Inhibition of IL‐4 receptor up‐regulation on B cells by antisense oligodeoxynucleotide suppresses IL‐4‐induced human IgE production

SUMMARY IL‐4 is shown to up‐regulate its own receptor (IL‐4R) on human lymphocytes, but the functional significance of up‐regulated IL‐4R is not clear regarding IgE production. This study investigated the possible role of IL‐4‐induced up‐regulation of IL‐4R on B cells in the induction of human Ig–E synthesis by means of antisense strategy. Among three antisense oligodeoxynucleotides designed against the downstream of translation initiation site of 1L‐4R cDNA. S‐oligo 1, complementary to nucleotide 1‐24, showed the strongest inhibition of the constitutive expression of IL‐4R on Daudi cells. Addition of S‐oligo 1 together with IL‐4 also decreased the up‐regulated but not constitutive levels of IL‐4R on peripheral blood B cells without affecting the concomitant enhancement of CD23, CD40, HLA‐DR and surface IgM expression, indicating that its effect is specific for IL‐4R up‐regulation. When S‐oligo 1 was added to B cells costimulated with IL‐4 and anti‐CD40 MoAb, it induced a dose‐dependent inhibition of IgE production.

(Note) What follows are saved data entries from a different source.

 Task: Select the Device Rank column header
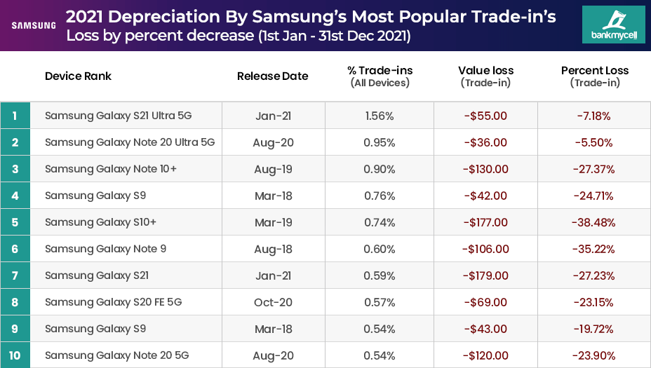(x=78, y=76)
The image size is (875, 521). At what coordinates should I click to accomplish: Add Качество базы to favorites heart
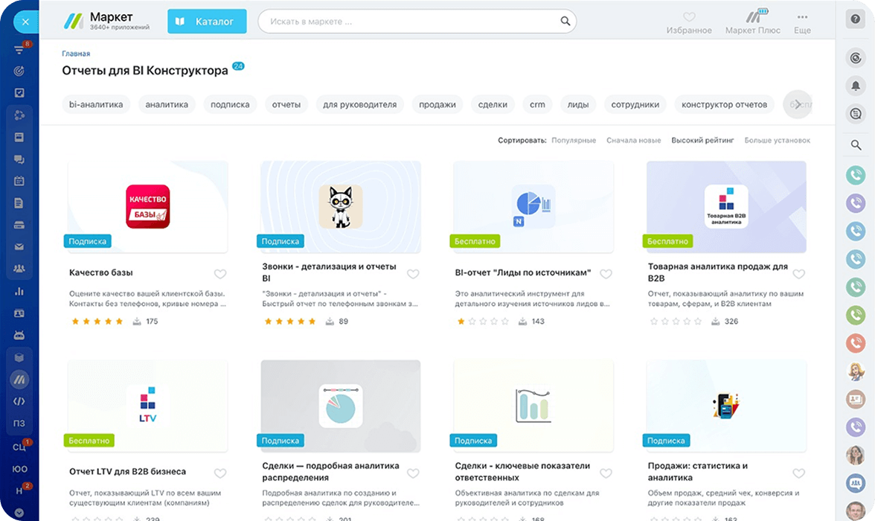pyautogui.click(x=220, y=274)
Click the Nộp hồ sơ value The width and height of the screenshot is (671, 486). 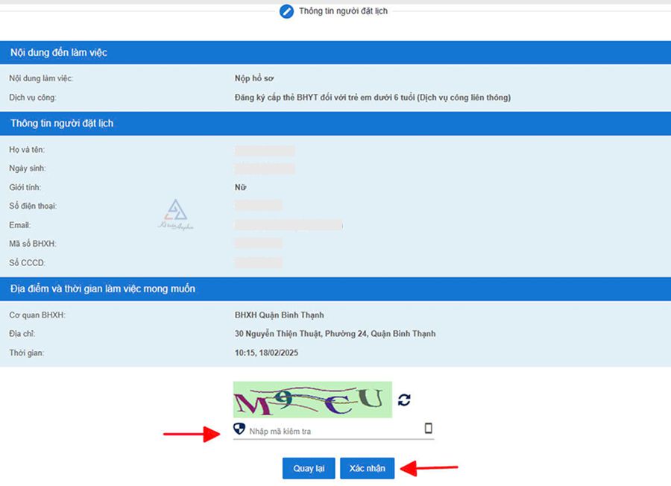[254, 78]
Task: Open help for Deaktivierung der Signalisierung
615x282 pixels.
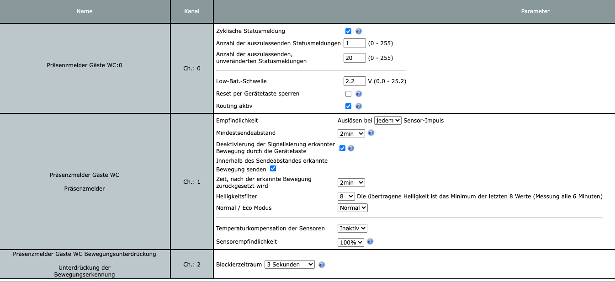Action: (x=351, y=148)
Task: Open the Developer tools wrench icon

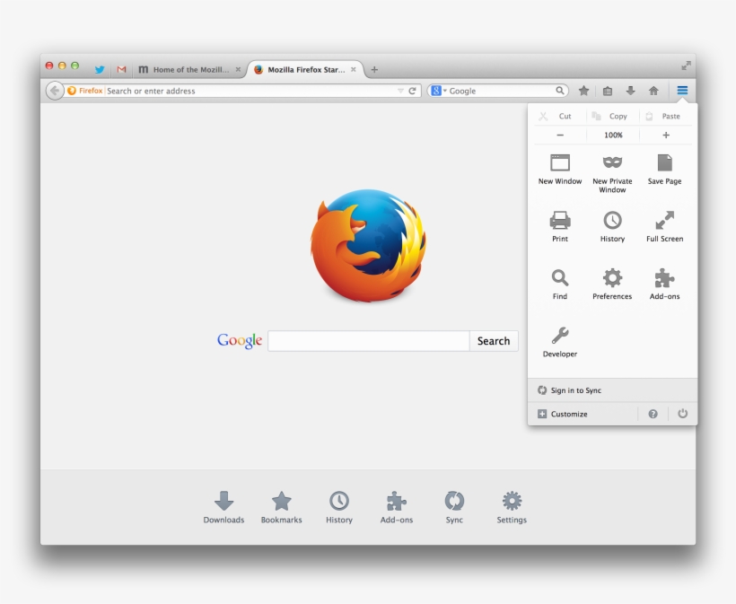Action: pos(560,336)
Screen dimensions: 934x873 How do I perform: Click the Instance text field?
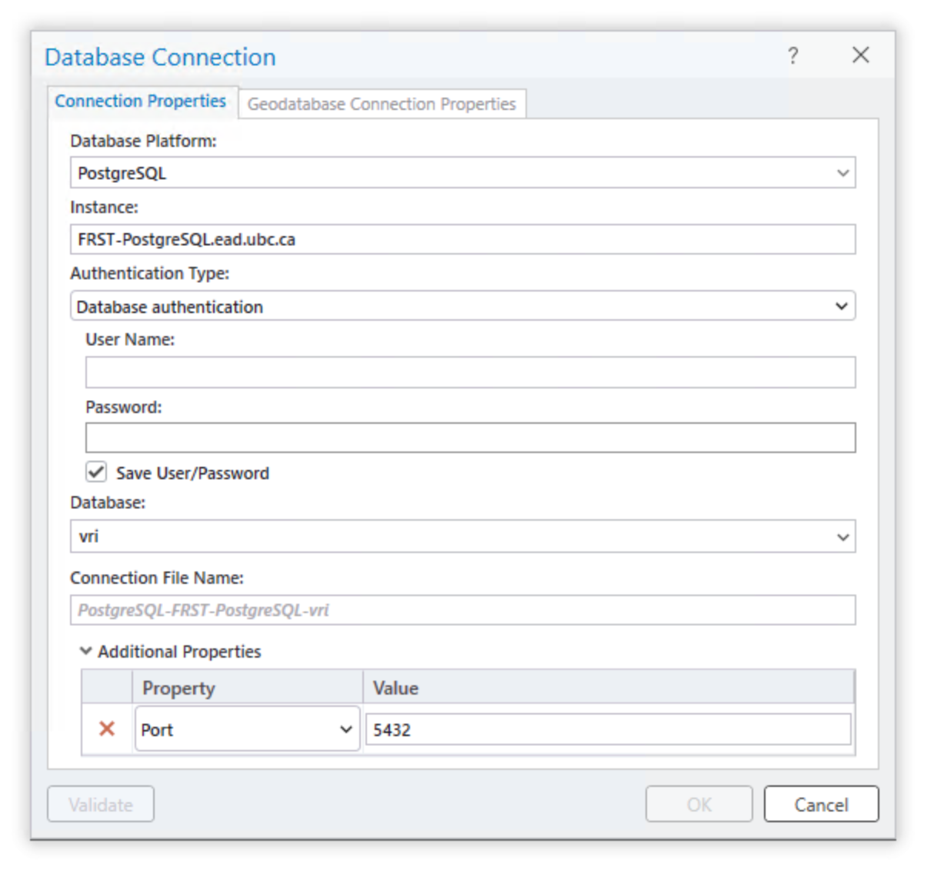tap(462, 239)
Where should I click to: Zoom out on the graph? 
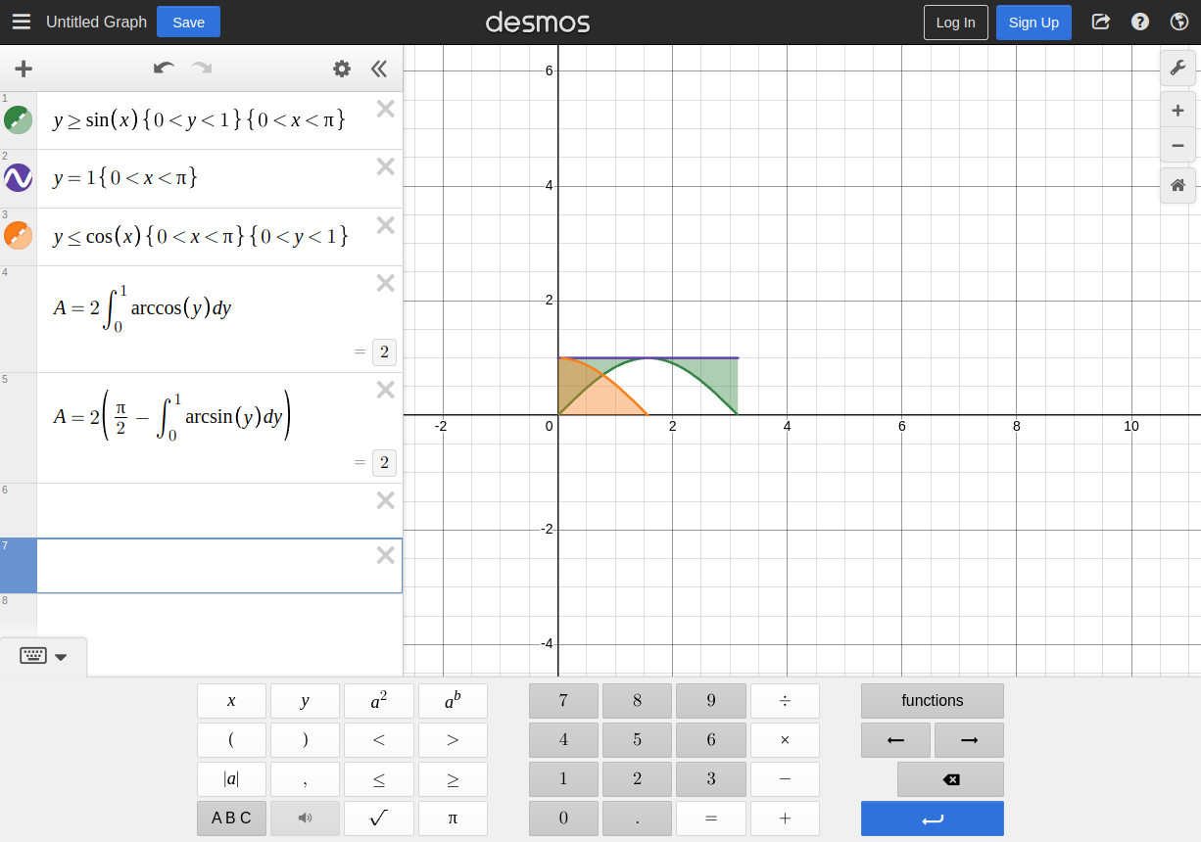tap(1177, 145)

This inhibition was accompanied by a decrease in the expression of mature C transcripts, whereas the accumulation of germ‐line C E transcripts was not affected by S‐oligo 1. These data suggest that the signal transduction mediated by the up‐regulated IL‐4R on B cells may be intimately associated with the induction of isotype switching to IgE that leads to mature C transcription and IgE production.